Financial markets traders use a variety of technical indicators to determine where trends are going. Most use charts and moving averages. Some additionally use various price oscillators such as Relative Strength Index. When it comes to forex trading, Elliott Waves are among the tools used.
Even if you don’t plan to count these waves yourself, there’s plenty of analysis provided by forex brokers that utilizes Elliott Waves Theory, so grasping basic principles behind it will allow you to better understand what these analysts are saying. Understanding waves will also assist you in spotting trends, or seeing how your trade fits in developing price action.
The Basics of Elliott Waves Theory
The theory assumes that there are eight parts to a cycle: five impulse waves and three corrective waves. The first five waves are rising waves, however, there are corrections within them. As the theory goes, waves 1, 3, and 5 are rising waves, while 2 and 4 are declining waves.
After the rise (when the five waves are up), comes the correction phase: the three waves, which are often labeled as A, B, C. Waves A and C are declining waves, while the one in between, B, is a rising wave. So even in declines, there are periods of rises, however, the overall trend is downwards. Knowing it will prevent traders from catching a falling knife.
Degrees of Elliott Waves
The Elliott Wave cycles can be classified as long-term, intermediate-term, and short-term ones. One cycle, such as Grand Super Cycle, can last many years, even decades. Others are shorter in nature. Some, last only hours.

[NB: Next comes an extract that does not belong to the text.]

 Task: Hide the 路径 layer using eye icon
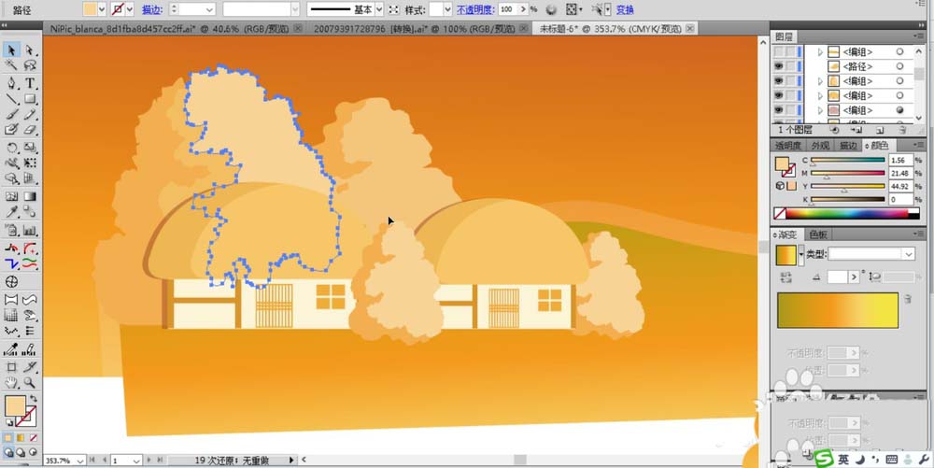778,67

Basically, once a trader knows his trading time frame, he or she needs to decide where in the cycle that time period fits. For example, a trader looking to enter a trade for just few hours, such as a day trader, will look into short cycles. If this trader makes a bullish bet, he or she wants to make sure that the short-term Elliott Waves point to a rise, even though in the longer term cycle- let’s say, cycle that lasts a year- there’s a bearish trend.
Elliott Waves and Fibonacci Ratios
Some traders who are already advanced technical analysts combine Elliott Waves with Fibonacci Ratios. According to this theory, prices rise and decline based on ratios, with basic ratios being 38.2%, 50%, 61.8%. These declines and rises may determine the magnitude of Elliott Waves.

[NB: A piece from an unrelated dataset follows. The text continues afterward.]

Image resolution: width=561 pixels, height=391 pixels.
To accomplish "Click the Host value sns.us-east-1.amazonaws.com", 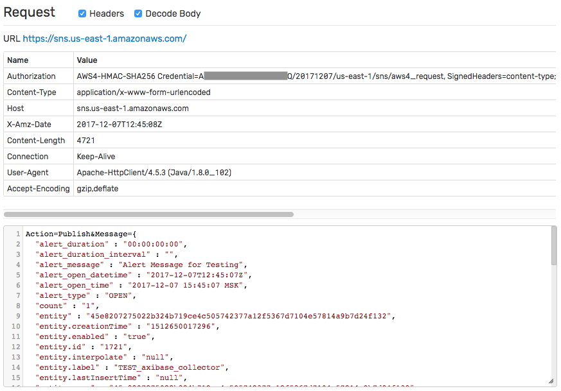I will pos(132,109).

In the trading community, there are mixed feelings about these two theories. However, many traders admit that these are self-fulfilling prophesies. Since some traders believe in their validity, they trade based on these waves and ratios, and so affect the prices. As a result, it’s worth understanding these theories to see what some other traders are thinking.
How to get Proper Tools for Forex Analysis
To perform detailed forex analysis, you will need a strong charting system. Quality forex brokers like AlfaTrade, provide these systems to their clients for free. AlfaTrade goes even further and offers forex markets analysis to their clients as well as educational and trading resources. The company also provides its traders with Metatrader, and allows for both desktop and mobile trading of currencies.
If you’re new to trading, you will need some extra help. One of the best ways to learn is to see what top traders are doing. So, top online forex brokers began offering access to the so-called “social trading.” Basically, all the traders using the same broker can see what the top ones are doing, and then imitate their trades.
At AlfaTrade, for example, there’s a system called Mirror Trader. With it, the clients can copy trading strategies of the most successful traders using an automated mirroring process. There’s also a system called Guardian Angel, which provides real-time feedback on trading progress. This way, the traders can learn from their strengths and weaknesses. And there’s another tool, called Autochartist, which is an automated trend spotting system.
It’s important to get such assistance from your online broker. And it can be of great use, given that you know what you’re doing. So, there are really no short cuts. You need to learn the markets and learn technical analysis. The more you know, the better.
A good thing is that you don’t need to do all the analysis by yourself as there are tools provided in addition to research. But, if you see what others are doing and recommending, you can only benefit from them if you understand the theory behind it.